» **GIVEN TEXT**
"""

I am not wanted at the Bi-Mart Willamette Country Music Festival.

For better or worse, I’ve grown accustomed to getting into shows and music festivals for free. Along with the hate mail, it’s the main perk of being a music writer. Event organizers can be almost slavishly accommodating; after all, they’re vying for positive PR.

But the Bi-Mart Willamette Country Music Festival—or BMWCMF as it will be henceforth referred to—clearly does not care about positive PR. In that way, the BMWCMF is unlike any music festival I’ve ever been to. It also perfectly embodies Oregon as it exists outside of Portland: rural, rugged, and rude. Attempting to acquire a media pass feels more like haggling with a stranger on Craigslist.

More than two months in advance, I speak with someone at Country Music Concerts, the promotions company that organizes BMWCMF. Her name is Lori, and while she won’t definitively respond to my request, she makes me feel optimistic.

Exactly two weeks later, I follow up, and this time the person on the other end is singing a different tune (namely, the tune of Clint Black’s “A Good Run of Bad Luck.”) “We’ve already sent out our press passes, so if you haven’t received one, then it’s probably too late,” she tells me. I explain I already spoke with someone named Lori who made me think I was good to go. “My name is Lori,” she says. “You must have been talking to the other Lori.”

"""

» **YOUR ASSIGNMENT**
From the country music festival text, list every adjective it uses to characterize Oregon outside of Portland.

» **DATA LISTING**
"""

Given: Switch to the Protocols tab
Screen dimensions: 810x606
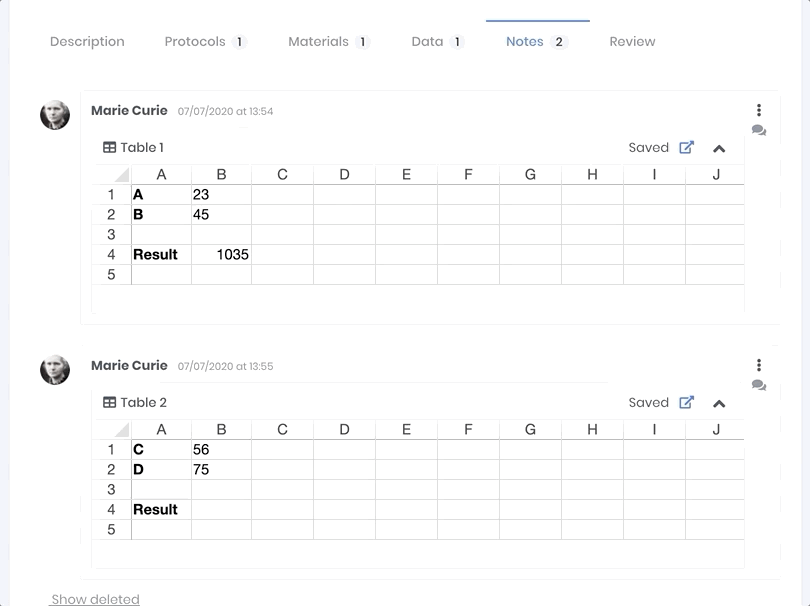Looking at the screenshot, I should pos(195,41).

"""
"""

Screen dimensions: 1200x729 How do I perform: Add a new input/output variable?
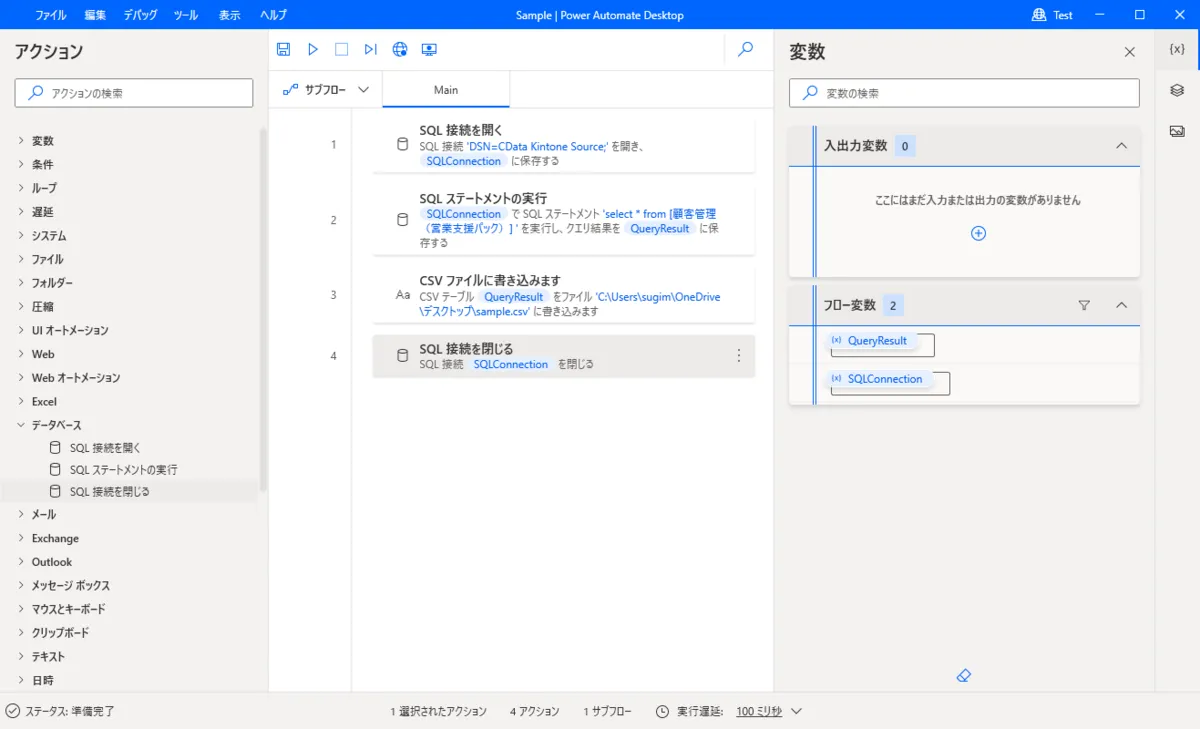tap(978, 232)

"""
"""

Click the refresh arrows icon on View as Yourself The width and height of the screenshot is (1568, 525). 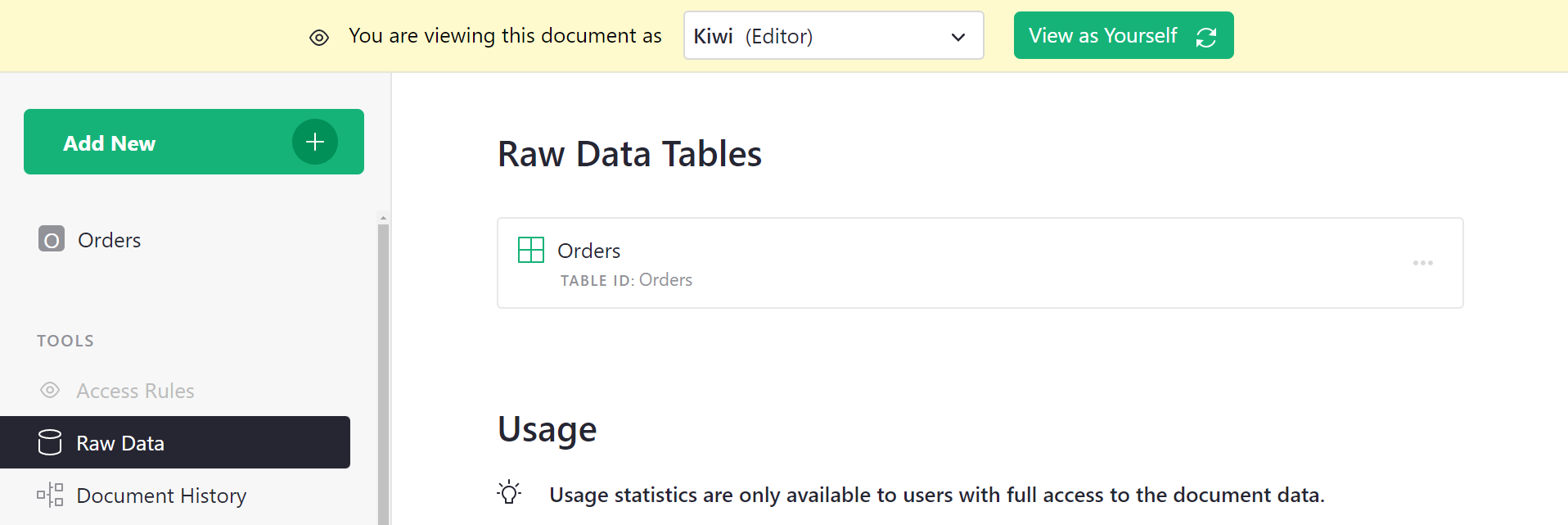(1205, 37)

"""

» **ANSWER TO THIS EXERCISE**
rural, rugged, rude